Bruxelles : des militants dénoncent la répression et réclament des libérations

Des jeunes militants issus de plusieurs mouvements, dont Initiative pour la Résurgence Abolitionniste, Kevana et Touche pas à ma nationalité, ont organisé jeudi 23 avril 2026 un rassemblement devant l’ambassade de Mauritanie à Bruxelles.

Les manifestants ont affiché des photos des deux parlementaires détenues, Mariam Cheikh et Gamou Achour, ainsi que celle du fils de la première, présent avec elle sur son lieu de détention. Des images de Fatima Hamadi Ba, dont le corps a été retrouvé récemment à Dar Naim, ont également été brandies, en plus de portraits de plusieurs détenus affiliés à l’IRA.

Au cours de ce sit-in, les participants ont dénoncé ce qu’ils qualifient de « répression brutale » de manifestations pacifiques et d’arrestations extrajudiciaires. Ils ont exigé la libération immédiate et inconditionnelle de l’ensemble des personnes détenues dans ce contexte.

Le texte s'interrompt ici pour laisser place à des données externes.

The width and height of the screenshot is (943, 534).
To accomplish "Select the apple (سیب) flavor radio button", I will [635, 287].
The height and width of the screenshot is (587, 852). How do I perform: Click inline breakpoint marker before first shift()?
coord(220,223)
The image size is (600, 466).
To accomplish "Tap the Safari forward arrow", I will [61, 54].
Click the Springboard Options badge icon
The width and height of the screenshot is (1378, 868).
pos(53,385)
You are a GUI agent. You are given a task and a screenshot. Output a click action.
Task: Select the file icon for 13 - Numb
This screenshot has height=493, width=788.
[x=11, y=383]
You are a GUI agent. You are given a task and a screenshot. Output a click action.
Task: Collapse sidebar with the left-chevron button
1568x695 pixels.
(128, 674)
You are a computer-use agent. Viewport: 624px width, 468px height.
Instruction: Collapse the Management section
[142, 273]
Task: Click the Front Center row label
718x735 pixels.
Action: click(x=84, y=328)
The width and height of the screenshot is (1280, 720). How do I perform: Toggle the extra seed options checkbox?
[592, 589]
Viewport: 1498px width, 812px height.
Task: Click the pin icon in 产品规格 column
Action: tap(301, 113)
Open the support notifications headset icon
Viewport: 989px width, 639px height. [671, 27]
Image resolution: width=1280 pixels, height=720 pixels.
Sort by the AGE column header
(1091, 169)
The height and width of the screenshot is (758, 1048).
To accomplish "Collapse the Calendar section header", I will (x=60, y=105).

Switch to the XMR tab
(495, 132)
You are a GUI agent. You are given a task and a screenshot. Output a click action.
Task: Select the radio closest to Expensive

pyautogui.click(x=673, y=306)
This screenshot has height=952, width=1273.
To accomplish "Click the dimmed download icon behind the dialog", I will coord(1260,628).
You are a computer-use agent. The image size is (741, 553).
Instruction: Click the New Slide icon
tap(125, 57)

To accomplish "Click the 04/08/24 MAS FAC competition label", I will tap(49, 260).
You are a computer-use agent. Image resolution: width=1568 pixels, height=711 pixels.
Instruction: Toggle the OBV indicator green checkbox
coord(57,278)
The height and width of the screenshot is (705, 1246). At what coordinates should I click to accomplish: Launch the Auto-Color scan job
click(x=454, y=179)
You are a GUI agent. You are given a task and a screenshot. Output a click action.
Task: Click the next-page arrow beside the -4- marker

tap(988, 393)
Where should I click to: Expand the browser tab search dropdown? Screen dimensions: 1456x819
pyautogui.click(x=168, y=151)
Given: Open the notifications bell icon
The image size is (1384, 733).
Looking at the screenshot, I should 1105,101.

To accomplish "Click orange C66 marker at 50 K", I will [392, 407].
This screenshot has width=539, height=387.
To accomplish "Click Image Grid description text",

Les protestataires ont par ailleurs appelé à une prise en charge médicale des blessés, évoquant notamment le cas du chef du mouvement Kevana, Yacoub Ould Lemrabott, transféré à l’étranger pour y recevoir des soins après avoir été blessé lors d’interventions sécuritaires.

Dans leurs déclarations, les militants ont également critiqué ce qu’ils considèrent comme des restrictions croissantes des libertés publiques, citant notamment la convocation nocturne du directeur général de l’agence indépendante Alakhbar ainsi que celle du militant Oumar Ba par les services de lutte contre la cybercriminalité.

Ils ont accusé ce service d’être devenu, selon leurs propos, un outil d’intimidation visant à faire taire les voix critiques. Enfin, les manifestants ont appelé à une mobilisation citoyenne en faveur d’un changement politique, plaidant pour un État fondé sur l’égalité, les libertés et les principes civils, tout en insistant sur le recours à des moyens pacifiques.

Cette mobilisation à Bruxelles illustre l’écho international des débats politiques et sociaux en Mauritanie, dans un contexte marqué par des tensions autour des libertés publiques et de la gestion des contestations.